Explanations for sex differences in nausea and motion sickness susceptibility, which are arguably untenable in light of recent empirical evidence, have included: i.) different exposure histories to various forms of transit, ii.) developmental differences in the engagement of physical, “rough and tumble” activities, and iii.) a reporting bias wherein women are more likely to express or report their symptoms of malaise (Dobie et al., 2001). More plausibly, such sex differences may be more closely linked to cyclic variations in reproductive hormones during the menstrual cycle, which have been shown to moderate autonomic and cardiovascular reactivity, gastrointestinal motility, and visceral perception (Girdler & Light, 1994; Hastrup & Light, 1984; Heitkemper & Jarett, 1992; Litschauer et al., 1998; Mayer et al., 1999; Mills & Berry, 1996). Interestingly, emetic episodes tend to increase as females approach menarche (Rita et al., 1981) and decrease during the menopausal transition (Forrest et al., 1990). Additionally, higher levels of estrogen and progesterone during pregnancy (as compared to post-partum or voluntary interruption of pregnancy status) have been linked to gastrointestinal phenomena related to subjective distress, including prolonged gastrointestinal transit times (Wald et al., 1982), reduced lower esophageal sphincter pressures in response to pharmacological and physical stimulation (Fisher et al., 1978), and more unstable electrogastrographic (EGG) activity (Riezzo et al., 1992). In parallel to human evidence, ovarian steroid administration in rodent models not only increases gastrointestinal motility (Bruce & Beshudi, 1981), but also inhibits gastric emptying, probably by increasing plasma levels of cholecystokinin (CCK) and CCK receptor expression (Yang, Liu, & Dong, 2006).
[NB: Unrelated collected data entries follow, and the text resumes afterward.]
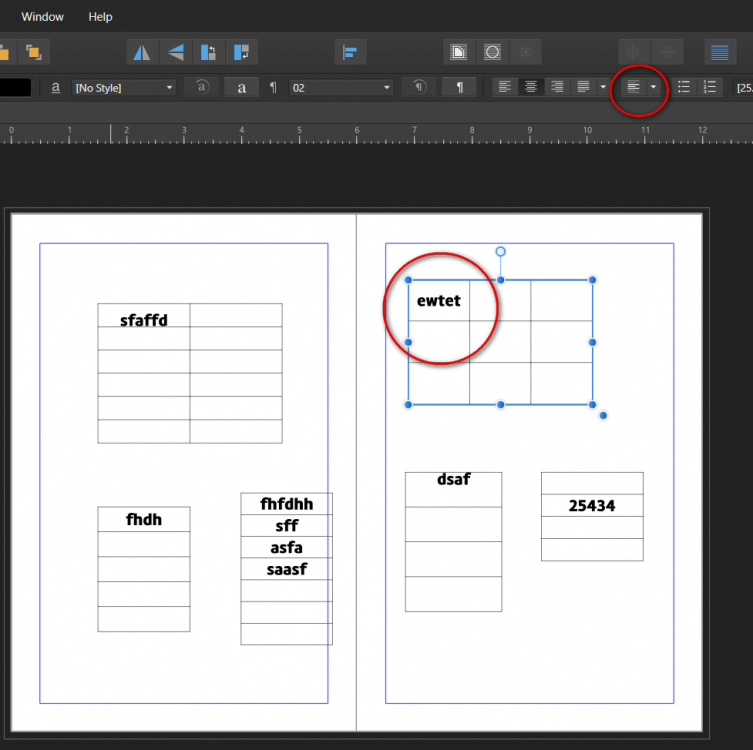Screen dimensions: 753x750
Task: Click the flip vertical icon
Action: tap(175, 52)
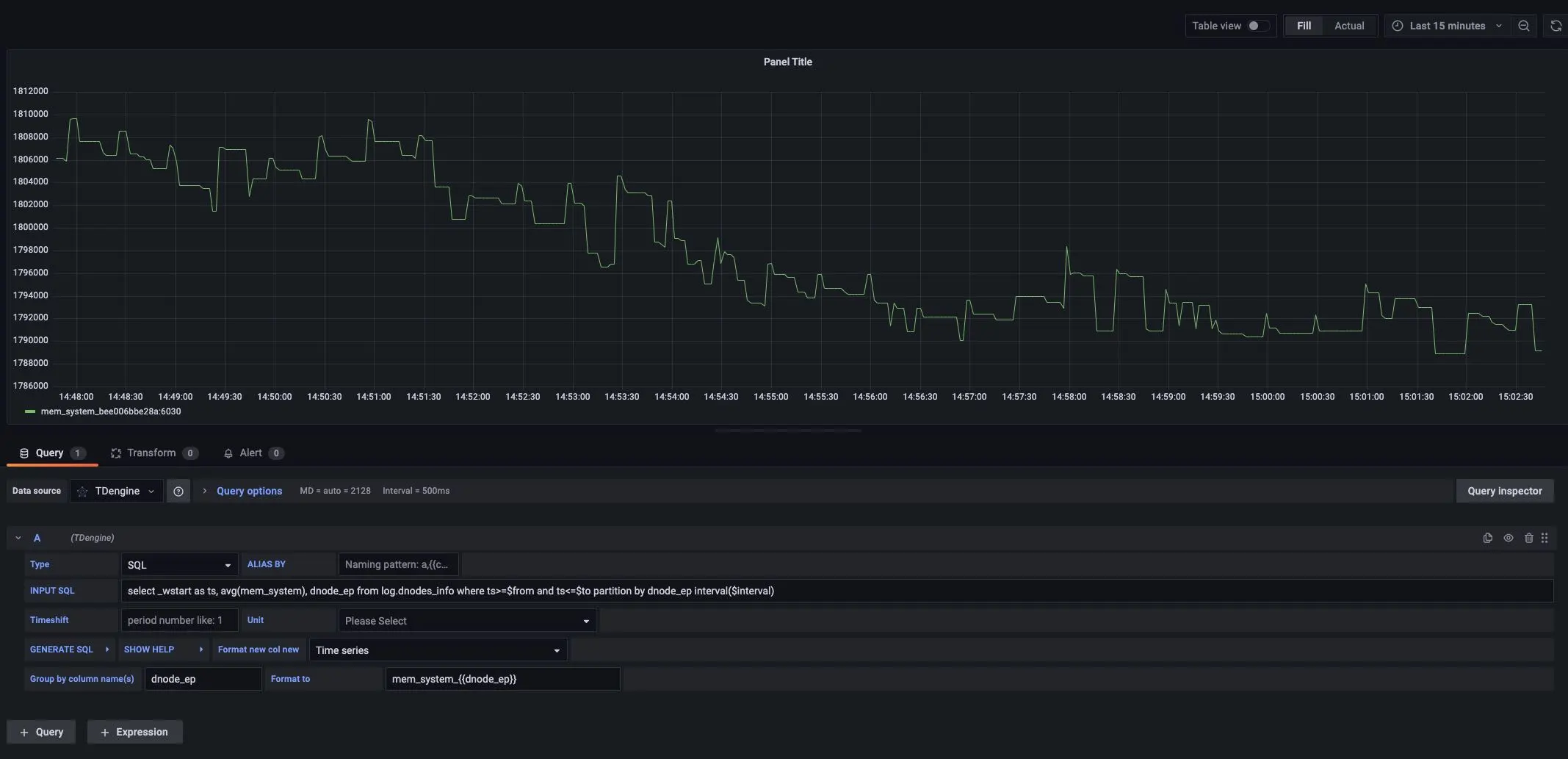Switch to the Alert tab
The image size is (1568, 759).
[252, 453]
Given the lack of a definitive understanding of these issues, we reasoned that a logical line of inquiry would be to examine susceptibility to nausea associated with motion sickness as a function of the phase of the menstrual cycle. To date, however, the findings regarding the relationship between phase of the menstrual cycle and susceptibility to nausea and other related symptoms have been mixed. For example, more severe PONV, which is more common in people with a history of motion sickness (Rita et al., 1981), has been found for the peri-ovulatory period (approximate menstrual dates 11– 24) after middle ear surgery (Honkavaara, Pyykko, & Rutanen, 1996), extraction of wisdom teeth (Ramsay, McDonald, & Faragher, 1994), and gynaecological laparoscopy (Honkavaara, Lehtinen, & Hovorka, 1991). In contrast, more PONV has also been found in the peri-menstrual period for gynaecological laparoscopy (Beattie et al., 1991; Beattie et al., 1993). Other studies (e.g., Janhumen & Tammisto, 1972) indicate that phase of the menstrual cycle has no effect on PONV (although there was a non-significant trend towards more severe symptoms near menses in this study).
Differences in surgery type, anesthesia, definition of menstrual cycle stages, and/or employment of within versus independent-groups designs may account for divergent findings of PONV risk across the menstrual cycle. Although the mechanisms and neural pathways of nausea experienced during vection-induced motion sickness and those experienced during post-surgery are unlikely to be identical, there may be significant similarities for these two conditions. Of etiological relevance is the finding that antimotion sickness drugs can reduce the symptoms of PONV (Rubin & Metz-Rubin, 1951), although they are probably not as effective as traditional dopamine antagonists such as phenothiazines (Bellville, 1961). Decompression sickness incidents also increase in female divers near menses, but only for women not on oral contraceptive pills (Lee et al., 2003).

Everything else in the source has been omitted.